As the years went by, unknownst to Ryan, Wilson had a son called Ryan Joseph Wilson, who inherited his father’s natural ability to dodge oncoming opponents, only with a soccer ball, not an oval one. So good in fact was young Ryan Wilson, that he signed for Manchester City, before joining Manchester United on his 14th birthday in November 1987. It was around then that the young Ryan changed his second name to that of his mother’s, Eamonn Ryan informed me, to that of Giggs.
The conversation was fascinating, He preceded to tell me of how he’d just finished reading Alan Hansen’s autobiography.
‘Do you know Alan Hansen has played three sports for Scotland?’ he asked, ‘soccer, golf and volleyball!’.

LGFA 2015 Div 1 League Final Replay; Cork v Galway

Mary White interviewing Cork ladies football coach Eamonn Ryan in 2015. Picture: Anois Photography

Ryan’s knowledge blew me away. The conversation was as enjoyable as it was intriguing, and there was almost a need to try and impress him back. The players say that too. The need to constantly impress ‘The Master’ is inexplicable. Even now, it’s hard to pin-point, just how he does it. But, that’s the genius in him. The subtlety of every word is a masterstroke.
It’s that skill to get the best out of the players, woven with Ryan’s modesty, that’s built the success story that is Cork ladies football. To match that will be extremely hard, if near impossible. The uniqueness of it all is far too scarce.

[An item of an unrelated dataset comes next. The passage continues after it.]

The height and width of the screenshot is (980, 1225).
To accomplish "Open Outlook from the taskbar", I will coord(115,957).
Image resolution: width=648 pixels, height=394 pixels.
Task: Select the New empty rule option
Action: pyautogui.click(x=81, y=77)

No one’s indispensable, however. Not even Ryan, and he knows that more than anyone. Life will go on, and his decade of dominance will wash away into the history books.
What they won’t write about in 20 years however, is the Watergrasshill’s man’s real legacy. Silverware (10 All-Ireland titles, nine Division One National Leagues, 10 Munster Senior Championships) aside, the legacy will be how he changed the landscape of Cork ladies football by virtue of modesty and hard work. His own mannerisms, and that of the likes of Frank Honohan and Mary Collins in the first four years, paving the way.

Together they orchestrated a rebuild, a franchise of winning ways. Ryan, the ultimate architect.

His loyalty, and that of the players will never be unbroken, despite how the story of Ryan’s departure surfaced in the media. It’s not how he would have wanted things handled, but life has a habit of being out of your control. Ryan knows that too, and his ability to adapt to curve balls is something that’s stood him, and those he’s coached too.

LGFA 2015 Div 1 League Final Replay; Cork v Galway

Cork celebrate winning their ninth Division 1 National League title win having beaten Galway in O’Moore Park, Portlaoise, with coach Eamonn Ryan and selector Frank Honohan. Picture: AnoisPhotography.com

But, no matter what’s come his way, modesty, has been at the crux of everything he’s done. He ventured into the job not knowing a single player, and as the rumour mill begins to churn its wheels as regards a possible successor, then who’s to say that no connections is once again the way forward again for Cork ladies football. Only time will tell. But whether it be someone already involved in Cork or not, one thing is certain, ego cannot play its part in the next chapter. The dressing room was void of that for the last 12 years, and upon that principle, players rose every time.
To find a mentor with a no agenda, nor ego, will be hard. For now, it’s just time to tip the hat to a genius, and a gent, and say the ultimate thank you.